Trecho fornecido:
####################
Foi uma declaração da qual não há muitos antecedentes, porque Dilma é – ou era – desafeta à diplomacia presidencial e prefere – ou preferia – confiar essa responsabilidade aos profissionais do Palácio Itamaraty.

Os documentos vazados pelo ex-consultor da Agência Nacional de Segurança (NSA), Edward Snowden, informaram sobre a invasão de milhões de e-mails e telefonemas brasileiros, entre estes, várias mensagens do gabinete da presidenta e da petrolífera Petrobras.
####################
[Parte de um arquivo de dados]
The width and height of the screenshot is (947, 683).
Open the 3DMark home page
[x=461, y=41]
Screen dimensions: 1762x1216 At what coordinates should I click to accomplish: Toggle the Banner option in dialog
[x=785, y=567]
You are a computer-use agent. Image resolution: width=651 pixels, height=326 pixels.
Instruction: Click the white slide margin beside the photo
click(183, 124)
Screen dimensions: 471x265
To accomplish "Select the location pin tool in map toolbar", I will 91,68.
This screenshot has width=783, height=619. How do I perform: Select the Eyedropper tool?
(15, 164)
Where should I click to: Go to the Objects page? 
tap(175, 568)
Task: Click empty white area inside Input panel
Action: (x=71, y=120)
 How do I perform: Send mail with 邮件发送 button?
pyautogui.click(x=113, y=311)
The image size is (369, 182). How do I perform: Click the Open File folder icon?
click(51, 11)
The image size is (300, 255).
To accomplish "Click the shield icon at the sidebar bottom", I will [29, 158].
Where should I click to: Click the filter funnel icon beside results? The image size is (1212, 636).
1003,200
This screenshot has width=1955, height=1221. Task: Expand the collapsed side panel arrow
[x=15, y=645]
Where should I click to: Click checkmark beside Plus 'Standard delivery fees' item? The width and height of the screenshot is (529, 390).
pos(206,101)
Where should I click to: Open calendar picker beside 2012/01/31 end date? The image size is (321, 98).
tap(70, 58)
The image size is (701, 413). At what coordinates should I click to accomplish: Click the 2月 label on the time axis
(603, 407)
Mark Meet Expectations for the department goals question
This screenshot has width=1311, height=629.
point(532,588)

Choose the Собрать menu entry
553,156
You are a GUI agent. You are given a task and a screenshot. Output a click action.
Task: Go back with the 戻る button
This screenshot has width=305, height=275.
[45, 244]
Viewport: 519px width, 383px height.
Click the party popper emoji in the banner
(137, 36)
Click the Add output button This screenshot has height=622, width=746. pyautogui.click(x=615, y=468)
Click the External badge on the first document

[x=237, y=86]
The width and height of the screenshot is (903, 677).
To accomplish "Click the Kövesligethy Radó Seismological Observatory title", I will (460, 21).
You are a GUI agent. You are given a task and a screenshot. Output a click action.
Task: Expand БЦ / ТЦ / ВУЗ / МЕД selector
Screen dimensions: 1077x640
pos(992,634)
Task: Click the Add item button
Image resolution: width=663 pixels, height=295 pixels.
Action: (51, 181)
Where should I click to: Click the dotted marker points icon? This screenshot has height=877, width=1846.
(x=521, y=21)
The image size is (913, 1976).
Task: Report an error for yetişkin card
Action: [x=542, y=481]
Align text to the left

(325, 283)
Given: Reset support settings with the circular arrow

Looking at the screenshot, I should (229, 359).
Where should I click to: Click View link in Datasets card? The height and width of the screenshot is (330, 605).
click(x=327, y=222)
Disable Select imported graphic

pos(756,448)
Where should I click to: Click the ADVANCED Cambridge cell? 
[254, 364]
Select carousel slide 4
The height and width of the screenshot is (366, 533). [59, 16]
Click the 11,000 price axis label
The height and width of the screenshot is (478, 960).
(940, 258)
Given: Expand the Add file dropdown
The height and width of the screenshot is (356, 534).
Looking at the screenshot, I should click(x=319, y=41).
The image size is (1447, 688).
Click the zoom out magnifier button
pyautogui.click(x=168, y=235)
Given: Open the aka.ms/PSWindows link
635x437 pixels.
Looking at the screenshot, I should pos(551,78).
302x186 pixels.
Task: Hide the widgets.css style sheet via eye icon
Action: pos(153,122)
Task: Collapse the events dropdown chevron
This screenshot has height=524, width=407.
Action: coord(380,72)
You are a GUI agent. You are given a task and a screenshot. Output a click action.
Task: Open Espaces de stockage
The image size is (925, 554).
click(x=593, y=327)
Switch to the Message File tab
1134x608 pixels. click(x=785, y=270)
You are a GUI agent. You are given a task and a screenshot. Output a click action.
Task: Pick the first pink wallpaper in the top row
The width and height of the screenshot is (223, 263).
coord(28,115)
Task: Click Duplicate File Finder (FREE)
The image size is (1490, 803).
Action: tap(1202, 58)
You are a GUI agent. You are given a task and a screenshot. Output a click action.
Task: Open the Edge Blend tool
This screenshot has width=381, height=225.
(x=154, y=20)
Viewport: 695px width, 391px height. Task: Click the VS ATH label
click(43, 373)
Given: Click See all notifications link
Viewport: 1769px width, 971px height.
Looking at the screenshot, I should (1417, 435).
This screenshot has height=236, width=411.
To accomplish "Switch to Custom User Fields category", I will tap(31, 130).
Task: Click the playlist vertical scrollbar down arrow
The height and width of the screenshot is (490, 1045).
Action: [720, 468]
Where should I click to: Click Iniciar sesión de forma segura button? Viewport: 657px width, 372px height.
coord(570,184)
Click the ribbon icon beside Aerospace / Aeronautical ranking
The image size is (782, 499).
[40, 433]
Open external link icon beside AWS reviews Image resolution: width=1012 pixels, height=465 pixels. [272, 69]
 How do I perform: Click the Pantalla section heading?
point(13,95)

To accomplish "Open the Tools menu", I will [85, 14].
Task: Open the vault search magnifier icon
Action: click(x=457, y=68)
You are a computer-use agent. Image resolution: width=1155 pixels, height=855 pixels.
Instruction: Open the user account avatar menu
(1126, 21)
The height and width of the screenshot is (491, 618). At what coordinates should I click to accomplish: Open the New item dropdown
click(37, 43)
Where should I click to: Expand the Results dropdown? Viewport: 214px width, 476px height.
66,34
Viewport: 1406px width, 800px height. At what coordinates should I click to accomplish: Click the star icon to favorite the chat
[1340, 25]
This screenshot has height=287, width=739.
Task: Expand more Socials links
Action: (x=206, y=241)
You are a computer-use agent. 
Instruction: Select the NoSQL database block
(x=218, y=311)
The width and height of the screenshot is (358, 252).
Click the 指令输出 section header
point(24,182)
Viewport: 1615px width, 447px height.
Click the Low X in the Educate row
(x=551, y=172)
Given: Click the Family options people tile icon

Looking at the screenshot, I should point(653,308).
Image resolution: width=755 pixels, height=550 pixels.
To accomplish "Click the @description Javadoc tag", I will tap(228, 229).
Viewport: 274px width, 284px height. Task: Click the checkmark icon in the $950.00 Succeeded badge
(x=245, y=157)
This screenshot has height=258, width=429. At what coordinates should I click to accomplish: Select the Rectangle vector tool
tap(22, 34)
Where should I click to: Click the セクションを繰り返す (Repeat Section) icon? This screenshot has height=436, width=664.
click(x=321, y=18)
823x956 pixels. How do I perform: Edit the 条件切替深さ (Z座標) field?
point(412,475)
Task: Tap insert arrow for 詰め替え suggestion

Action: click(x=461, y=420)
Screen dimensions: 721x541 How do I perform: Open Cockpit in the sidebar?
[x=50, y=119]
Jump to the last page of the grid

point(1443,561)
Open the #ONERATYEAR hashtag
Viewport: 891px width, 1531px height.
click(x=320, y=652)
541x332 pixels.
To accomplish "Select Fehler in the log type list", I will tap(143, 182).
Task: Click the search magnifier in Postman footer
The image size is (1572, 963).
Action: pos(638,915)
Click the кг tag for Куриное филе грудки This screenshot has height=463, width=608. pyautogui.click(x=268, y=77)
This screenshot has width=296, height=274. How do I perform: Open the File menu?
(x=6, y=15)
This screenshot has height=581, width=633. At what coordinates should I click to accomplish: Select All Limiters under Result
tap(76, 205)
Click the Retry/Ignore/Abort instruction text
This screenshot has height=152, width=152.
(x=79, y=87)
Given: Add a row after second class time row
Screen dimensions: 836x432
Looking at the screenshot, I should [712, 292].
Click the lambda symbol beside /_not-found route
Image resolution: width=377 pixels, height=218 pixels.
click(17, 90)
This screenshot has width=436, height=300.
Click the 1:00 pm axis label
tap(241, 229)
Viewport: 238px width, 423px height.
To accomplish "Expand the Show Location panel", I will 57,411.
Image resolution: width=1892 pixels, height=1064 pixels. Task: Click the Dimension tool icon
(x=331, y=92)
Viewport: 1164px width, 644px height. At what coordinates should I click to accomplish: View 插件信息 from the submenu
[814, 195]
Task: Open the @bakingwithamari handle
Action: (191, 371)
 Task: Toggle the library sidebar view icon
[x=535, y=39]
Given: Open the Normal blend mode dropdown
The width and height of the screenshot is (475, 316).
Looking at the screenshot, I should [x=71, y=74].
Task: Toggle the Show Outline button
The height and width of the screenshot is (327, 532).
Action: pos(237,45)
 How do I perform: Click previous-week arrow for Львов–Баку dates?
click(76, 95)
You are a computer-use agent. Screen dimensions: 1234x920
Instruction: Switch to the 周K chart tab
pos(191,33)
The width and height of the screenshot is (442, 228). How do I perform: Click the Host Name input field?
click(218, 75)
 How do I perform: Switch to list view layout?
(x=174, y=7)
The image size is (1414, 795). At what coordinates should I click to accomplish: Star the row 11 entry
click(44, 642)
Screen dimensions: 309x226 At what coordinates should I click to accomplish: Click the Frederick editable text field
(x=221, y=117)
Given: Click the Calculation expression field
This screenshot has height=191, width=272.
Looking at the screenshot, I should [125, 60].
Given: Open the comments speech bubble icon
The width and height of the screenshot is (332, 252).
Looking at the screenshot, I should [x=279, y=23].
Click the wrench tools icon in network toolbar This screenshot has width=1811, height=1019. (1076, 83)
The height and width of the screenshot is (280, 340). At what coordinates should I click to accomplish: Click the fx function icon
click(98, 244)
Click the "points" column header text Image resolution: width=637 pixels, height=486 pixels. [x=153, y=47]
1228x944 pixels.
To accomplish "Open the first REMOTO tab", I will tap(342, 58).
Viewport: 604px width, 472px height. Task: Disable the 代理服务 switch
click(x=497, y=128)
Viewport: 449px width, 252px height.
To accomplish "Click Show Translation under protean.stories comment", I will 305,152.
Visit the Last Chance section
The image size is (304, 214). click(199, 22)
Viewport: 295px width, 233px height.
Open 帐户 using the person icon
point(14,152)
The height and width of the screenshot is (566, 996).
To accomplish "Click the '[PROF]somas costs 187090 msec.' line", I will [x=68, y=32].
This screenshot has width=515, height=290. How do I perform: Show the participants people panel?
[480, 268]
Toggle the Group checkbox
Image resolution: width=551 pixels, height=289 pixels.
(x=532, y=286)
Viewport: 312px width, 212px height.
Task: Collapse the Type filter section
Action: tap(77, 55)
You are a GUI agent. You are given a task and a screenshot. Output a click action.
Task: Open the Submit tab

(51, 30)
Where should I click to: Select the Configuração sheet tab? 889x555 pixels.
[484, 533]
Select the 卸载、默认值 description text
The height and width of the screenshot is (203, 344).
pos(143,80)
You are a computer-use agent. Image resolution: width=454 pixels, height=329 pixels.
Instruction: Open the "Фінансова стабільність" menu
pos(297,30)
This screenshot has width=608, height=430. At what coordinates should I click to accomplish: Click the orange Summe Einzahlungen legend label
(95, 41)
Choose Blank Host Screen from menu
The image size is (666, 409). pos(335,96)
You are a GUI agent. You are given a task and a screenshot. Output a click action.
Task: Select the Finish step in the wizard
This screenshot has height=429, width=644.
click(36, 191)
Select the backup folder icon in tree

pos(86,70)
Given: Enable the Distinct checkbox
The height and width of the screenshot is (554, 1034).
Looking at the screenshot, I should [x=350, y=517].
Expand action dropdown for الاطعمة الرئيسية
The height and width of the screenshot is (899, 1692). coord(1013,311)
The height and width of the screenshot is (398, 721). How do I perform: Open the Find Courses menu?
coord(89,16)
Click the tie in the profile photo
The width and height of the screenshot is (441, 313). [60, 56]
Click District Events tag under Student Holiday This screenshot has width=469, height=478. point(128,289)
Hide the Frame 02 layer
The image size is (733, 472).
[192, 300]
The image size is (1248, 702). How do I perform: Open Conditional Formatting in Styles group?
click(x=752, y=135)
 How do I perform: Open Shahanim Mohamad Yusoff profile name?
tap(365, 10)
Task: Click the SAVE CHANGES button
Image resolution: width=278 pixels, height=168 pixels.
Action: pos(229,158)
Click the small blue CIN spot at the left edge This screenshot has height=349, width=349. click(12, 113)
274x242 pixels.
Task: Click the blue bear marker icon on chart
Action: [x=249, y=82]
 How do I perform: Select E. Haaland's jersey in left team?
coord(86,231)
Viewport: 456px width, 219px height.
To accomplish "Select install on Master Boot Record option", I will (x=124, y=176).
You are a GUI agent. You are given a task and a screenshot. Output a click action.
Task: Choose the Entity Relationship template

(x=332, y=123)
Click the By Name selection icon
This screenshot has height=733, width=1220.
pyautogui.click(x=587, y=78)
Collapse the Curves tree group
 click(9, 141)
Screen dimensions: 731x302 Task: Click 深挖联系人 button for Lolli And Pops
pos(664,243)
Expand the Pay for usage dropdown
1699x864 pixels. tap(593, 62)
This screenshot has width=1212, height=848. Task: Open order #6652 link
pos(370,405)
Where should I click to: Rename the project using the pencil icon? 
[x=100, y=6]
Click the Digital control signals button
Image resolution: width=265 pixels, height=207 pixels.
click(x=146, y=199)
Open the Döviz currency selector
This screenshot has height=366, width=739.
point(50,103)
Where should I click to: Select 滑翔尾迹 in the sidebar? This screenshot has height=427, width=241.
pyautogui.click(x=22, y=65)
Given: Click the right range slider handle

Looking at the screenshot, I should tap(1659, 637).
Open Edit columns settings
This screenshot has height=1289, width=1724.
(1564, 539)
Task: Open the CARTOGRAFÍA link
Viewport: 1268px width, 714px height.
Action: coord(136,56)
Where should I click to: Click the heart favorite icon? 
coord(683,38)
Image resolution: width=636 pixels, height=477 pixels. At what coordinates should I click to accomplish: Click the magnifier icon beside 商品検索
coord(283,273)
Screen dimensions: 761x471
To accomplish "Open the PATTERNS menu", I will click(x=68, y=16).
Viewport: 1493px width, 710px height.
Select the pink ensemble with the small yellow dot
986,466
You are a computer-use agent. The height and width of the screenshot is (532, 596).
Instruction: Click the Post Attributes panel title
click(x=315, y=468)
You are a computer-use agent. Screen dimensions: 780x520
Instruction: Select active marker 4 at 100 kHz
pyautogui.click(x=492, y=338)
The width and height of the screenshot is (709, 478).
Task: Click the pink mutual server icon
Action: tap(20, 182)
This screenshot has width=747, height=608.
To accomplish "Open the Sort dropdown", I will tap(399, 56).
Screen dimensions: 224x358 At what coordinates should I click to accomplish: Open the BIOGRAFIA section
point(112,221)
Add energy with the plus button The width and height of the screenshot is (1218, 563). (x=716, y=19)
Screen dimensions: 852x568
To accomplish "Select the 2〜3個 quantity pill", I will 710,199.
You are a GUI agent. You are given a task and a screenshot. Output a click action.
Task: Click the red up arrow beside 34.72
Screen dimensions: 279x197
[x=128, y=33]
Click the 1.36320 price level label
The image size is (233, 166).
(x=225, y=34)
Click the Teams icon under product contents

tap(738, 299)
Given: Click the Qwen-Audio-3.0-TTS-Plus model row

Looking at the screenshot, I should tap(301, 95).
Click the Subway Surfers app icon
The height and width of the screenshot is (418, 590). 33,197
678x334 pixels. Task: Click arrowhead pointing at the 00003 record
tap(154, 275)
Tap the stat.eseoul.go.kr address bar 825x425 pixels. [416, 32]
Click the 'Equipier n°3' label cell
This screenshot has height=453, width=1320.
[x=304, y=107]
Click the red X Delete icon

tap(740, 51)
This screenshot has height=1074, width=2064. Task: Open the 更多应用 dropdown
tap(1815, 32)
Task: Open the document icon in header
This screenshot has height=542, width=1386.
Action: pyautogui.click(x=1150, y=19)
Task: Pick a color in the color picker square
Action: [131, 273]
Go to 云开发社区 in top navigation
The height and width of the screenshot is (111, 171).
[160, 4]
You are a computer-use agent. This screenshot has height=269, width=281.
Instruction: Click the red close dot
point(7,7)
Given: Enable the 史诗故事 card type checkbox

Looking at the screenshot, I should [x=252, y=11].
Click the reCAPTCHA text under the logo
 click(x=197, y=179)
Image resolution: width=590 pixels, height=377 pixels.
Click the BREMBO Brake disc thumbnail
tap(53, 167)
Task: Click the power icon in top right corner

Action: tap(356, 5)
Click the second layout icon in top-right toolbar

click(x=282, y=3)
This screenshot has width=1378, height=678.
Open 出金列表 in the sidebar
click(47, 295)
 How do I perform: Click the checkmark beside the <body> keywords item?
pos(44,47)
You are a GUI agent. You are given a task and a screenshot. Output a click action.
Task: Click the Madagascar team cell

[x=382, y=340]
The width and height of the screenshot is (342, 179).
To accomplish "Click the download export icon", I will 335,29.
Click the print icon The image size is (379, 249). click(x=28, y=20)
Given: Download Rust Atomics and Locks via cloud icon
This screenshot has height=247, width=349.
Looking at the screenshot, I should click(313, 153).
####################
Complete o seguinte:
1 – Atualize o trecho fornecido, começando em "Foi uma declaração" e terminando em "da petrolífera Petrobras.". Substitua "e-mails" por "correios eletrônicos".
2 – Formate como lista numerada somente as linhas da listagem começando na que contém "The width and height of the screenshot is (358, 252)." e terminando na que contém "will tap(228, 229).", deixando de fora as linhas em branco.

Respostas por tarefa:
1 –
Foi uma declaração da qual não há muitos antecedentes, porque Dilma é – ou era – desafeta à diplomacia presidencial e prefere – ou preferia – confiar essa responsabilidade aos profissionais do Palácio Itamaraty.

Os documentos vazados pelo ex-consultor da Agência Nacional de Segurança (NSA), Edward Snowden, informaram sobre a invasão de milhões de correios eletrônicos e telefonemas brasileiros, entre estes, várias mensagens do gabinete da presidenta e da petrolífera Petrobras.

2 –
1. The width and height of the screenshot is (358, 252).
2. Click the 指令输出 section header
3. point(24,182)
4. Viewport: 1615px width, 447px height.
5. Click the Low X in the Educate row
6. (x=551, y=172)
7. Given: Click the Family options people tile icon
8. Looking at the screenshot, I should point(653,308).
9. Image resolution: width=755 pixels, height=550 pixels.
10. To accomplish "Click the @description Javadoc tag", I will tap(228, 229).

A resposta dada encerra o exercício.